Reading utility bills can be frustrating. The total amount is usually higher than we think it should be, and figuring out why is nearly impossible.

But one Connecticut woman now knows the reason for her inflated bills: for more than two decades, she was paying the cost of juicing two city streetlamps.

Between the late 1980s and very recently, Grace Edwards had two strange line items on her power bills — “9500 Lumen HP Sodium” and “6300 Lumen HP Sodium.” And even after repeated calls to her local utility company, she couldn’t make sense of them.

She finally learned that she’d been paying $20 a month for the past 25 years for the underground electricity that powers two street lights in her subdivision. But even after bringing the error to the attention of Connecticut Light & Power, she got the runaround.

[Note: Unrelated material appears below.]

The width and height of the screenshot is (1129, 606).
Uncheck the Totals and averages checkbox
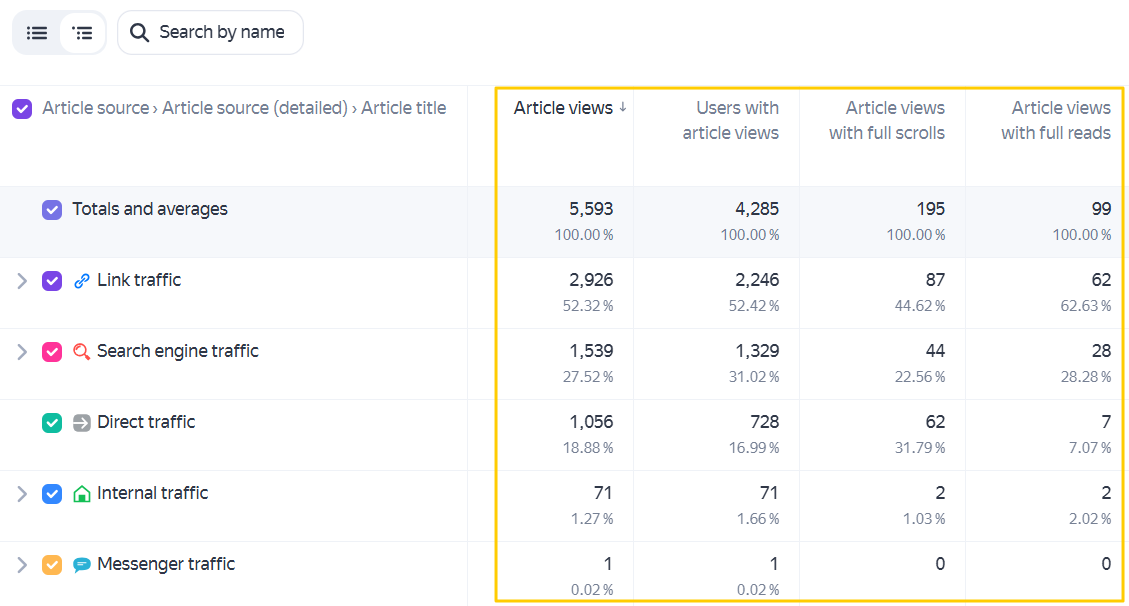(x=52, y=209)
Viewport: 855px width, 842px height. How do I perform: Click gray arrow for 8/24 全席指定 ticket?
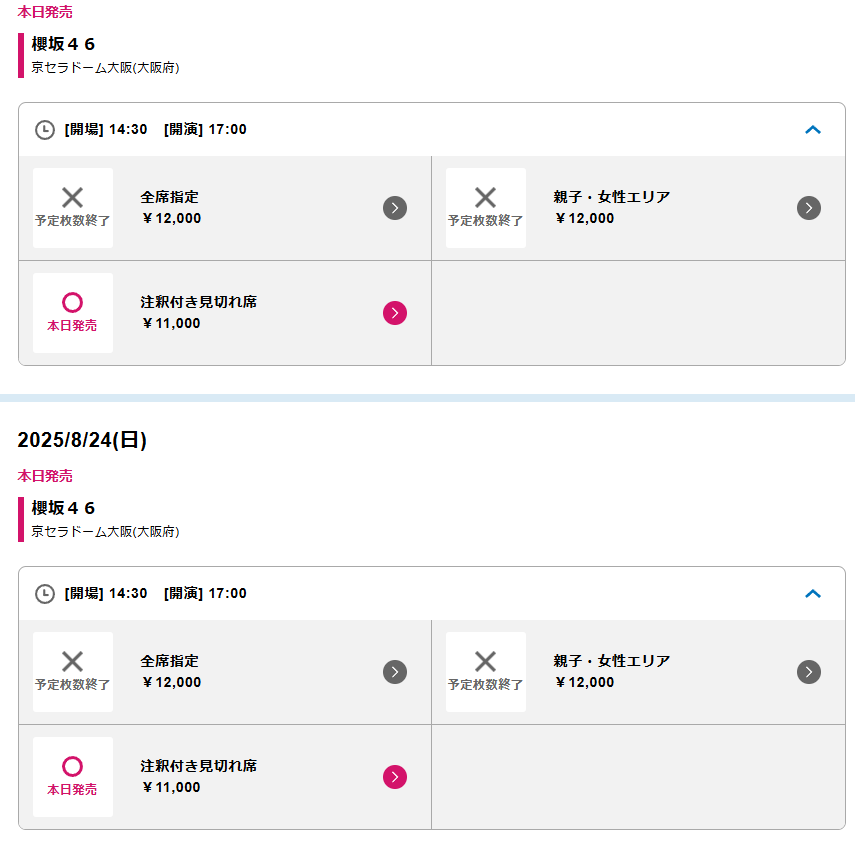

“CL&P said it was always on the bill and up to me to inform them of the mistake,” Edwards says. “I said, ‘How could I inform you of something I didn’t know about?’”

It was only after she contacted the Office of Consumer Counsel (OCC) and the Hartford Courant newspaper that Edwards finally got resolution — and a check for about $10,500 for the amount she’d overpaid plus interest.

Taren O’Connor, the OCC’s consumer information representative, said it never should’ve taken so long to sort things out, adding, “[Someone should've said] ‘Oh, wait a minute. Did you realize you are paying for two street lights?’ Because I’m guessing that is not normal.”